** BEGIN Text section **
How to run SearchHeadline (a heavy function) only on the Paginated QuerySet result

Question

I am using Django and Postgresql Full-Text Search to generate a paginated search result for my users. I rank and highlight my results.

qs = (
    self.filter(Q(title_vector=SearchQuery(search_term)))
    .annotate(rank=rank)
    .order_by("-rank", "pk")
    .annotate(
        title_snippet=SearchHeadline(
            "title",
            SearchQuery(search_term),
            highlight_all=True
        )
    )
    .distinct()
)

In performance testing, I've identified that the SearchHeadline function is extremely heavy (as mentioned in the documentation) and is applied to every single row in the result - even if there are thousands of results being paginated in sets of 25. This makes the query take too long to complete. Another user on StackOverflow had the same issue as mine and discovered that only running ts_headline against the paginated results significantly improves performance (Relevant Question). I tested and confirmed that a similar approach would solve my problem.

My question is how can I tweak my Django code to generate a SQL query against a query like the below example? After the Paginator applies a limit and offset to the result set, only then run ts_headline against those results only.
** END Text section **
■ **Written request A**
Count the lines of the entries that contain the string "pyautogui", treating uppercase and lowercase as different, and reply with the number only.
The text and the entries have no connection to each other.
** BEGIN Given records **
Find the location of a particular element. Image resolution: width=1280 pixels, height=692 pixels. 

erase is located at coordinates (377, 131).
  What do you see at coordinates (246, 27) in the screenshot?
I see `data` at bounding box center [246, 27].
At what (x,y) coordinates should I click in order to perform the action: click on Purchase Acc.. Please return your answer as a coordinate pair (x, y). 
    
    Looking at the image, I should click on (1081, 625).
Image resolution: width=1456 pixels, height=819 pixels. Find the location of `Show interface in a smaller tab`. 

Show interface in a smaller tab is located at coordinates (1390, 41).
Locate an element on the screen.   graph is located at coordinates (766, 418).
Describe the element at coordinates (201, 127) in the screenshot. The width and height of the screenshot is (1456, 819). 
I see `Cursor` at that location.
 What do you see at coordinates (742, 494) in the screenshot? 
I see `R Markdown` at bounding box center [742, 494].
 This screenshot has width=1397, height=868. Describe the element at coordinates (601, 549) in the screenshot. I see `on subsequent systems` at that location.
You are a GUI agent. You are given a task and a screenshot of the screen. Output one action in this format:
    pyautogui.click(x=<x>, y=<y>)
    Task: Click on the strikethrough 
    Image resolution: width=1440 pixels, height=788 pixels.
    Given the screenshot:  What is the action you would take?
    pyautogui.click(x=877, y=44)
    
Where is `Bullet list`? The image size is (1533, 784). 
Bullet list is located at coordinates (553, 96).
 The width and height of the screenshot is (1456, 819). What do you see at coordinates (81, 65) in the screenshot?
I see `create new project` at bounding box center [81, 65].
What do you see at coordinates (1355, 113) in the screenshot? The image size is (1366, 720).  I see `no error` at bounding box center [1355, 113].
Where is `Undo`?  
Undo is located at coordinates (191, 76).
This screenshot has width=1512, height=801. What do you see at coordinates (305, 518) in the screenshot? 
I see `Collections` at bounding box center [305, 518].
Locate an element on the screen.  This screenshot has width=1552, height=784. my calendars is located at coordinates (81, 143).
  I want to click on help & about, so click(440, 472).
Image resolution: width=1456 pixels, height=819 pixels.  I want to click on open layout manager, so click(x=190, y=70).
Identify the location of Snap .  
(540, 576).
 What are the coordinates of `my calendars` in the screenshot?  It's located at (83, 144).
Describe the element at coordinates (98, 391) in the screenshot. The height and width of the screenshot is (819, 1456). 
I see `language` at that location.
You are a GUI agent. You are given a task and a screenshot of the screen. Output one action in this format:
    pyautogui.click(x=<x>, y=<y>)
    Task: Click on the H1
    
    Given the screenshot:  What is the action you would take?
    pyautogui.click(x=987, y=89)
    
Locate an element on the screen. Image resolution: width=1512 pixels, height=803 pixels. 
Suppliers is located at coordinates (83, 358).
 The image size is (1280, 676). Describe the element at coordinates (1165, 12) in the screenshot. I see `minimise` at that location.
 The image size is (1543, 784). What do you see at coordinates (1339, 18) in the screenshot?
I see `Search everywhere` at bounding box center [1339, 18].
** END Given records **
■ **Written request B**
According to the Django search question, how many results are in each page of the paginated sets?

■ **Full response A**
4

■ **Full response B**
25